SAP社のサポート打ち切りを前に、やらねばならないことだが、それ以外にも、実は、毎年やっている小規模な「バージョンアップ」がある。
それは、サポートパッケージ検証と呼ばれるものだ。
SAPから、R/3のバグ修正や、機能改善などの「ノート」というものが発信されているが、サポートパッケージとは、そのノートをまとまった単位でSAPがリリースするものである。
当社に導入時に参画していたパートナー社は、このサポートパッケージ検証というものをあまり重視していなかった。

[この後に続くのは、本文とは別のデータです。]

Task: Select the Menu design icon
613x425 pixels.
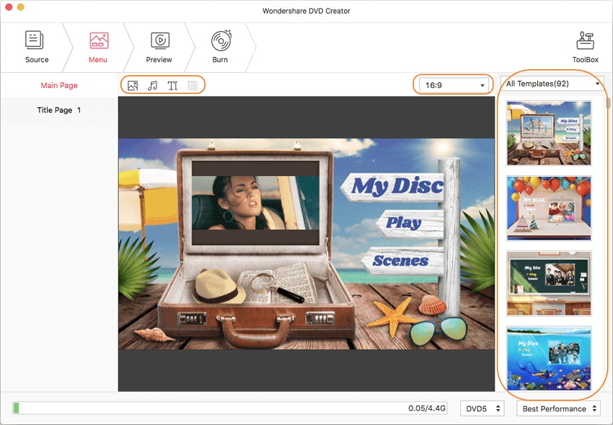Action: (97, 45)
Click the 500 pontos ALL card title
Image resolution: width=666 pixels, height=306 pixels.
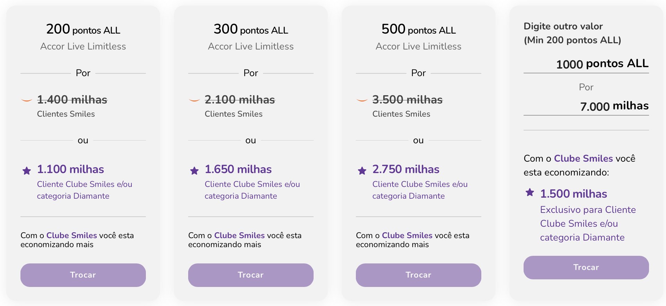click(x=419, y=29)
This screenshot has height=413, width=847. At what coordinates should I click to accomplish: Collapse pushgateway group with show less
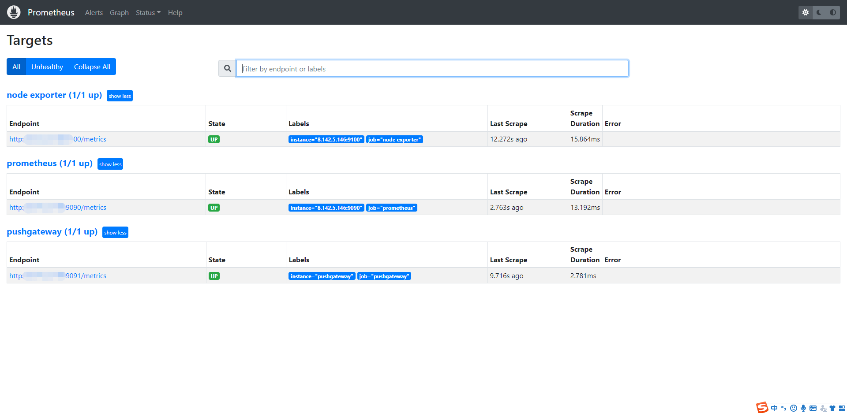(x=115, y=232)
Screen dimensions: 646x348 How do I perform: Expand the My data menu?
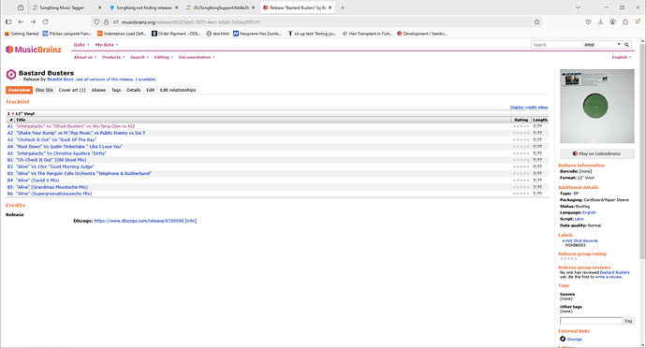coord(107,45)
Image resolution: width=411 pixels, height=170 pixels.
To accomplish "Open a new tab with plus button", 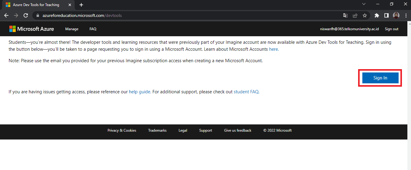I will click(81, 5).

パートナー社自身のR/3の話だと、バージョンアップ時、つまり、4.0を4.6Cに上げる時などは、確かにおおがかりなプロジェクトになるのだが、毎年のサポートパッケージは基本的に当てない・・・という。
明らかに重要なバグ修正のノートだけを部分的に適用する方針だと言う。
これも、確かにひとつの方法論である。
だが、当社の場合、必ず毎年年末にやる必要があるのだ。
それは、HR:人事モジュールを導入したためである。
人事の場合、毎年、税制改正、増減税などの給与関連の改正がある。
くだんのパートナー社の場合、会計も人事もR/3ではないので、その部分の心配はいらないのだ。
給与に関する部分だけなら、人事だけのノート修正でいいような気もする。
人事のモジュールが何で、販売や購買まで影響するか?
ところが、結構、これが、影響が大きいということがわかってきた。
最初の年、つまり、導入した2004年4月から、迎えた、2004年末に、最初のサポートパッケージを適用したのだが、この時、販売のインターフェースが動かなくなった。
販売側のモジュールには、検証したときには異常はなかったのに・・・・。
調べてみると、EDIを扱っているのは、システムユーザーといって、一般の人間様と同様に、IDを持っている。
これの組織権限が変わったらしく、EDIが動かなくなってしまったのだ。
ということで、それ以後、毎年、年末にはサポートパッケージの検証をおこなっている。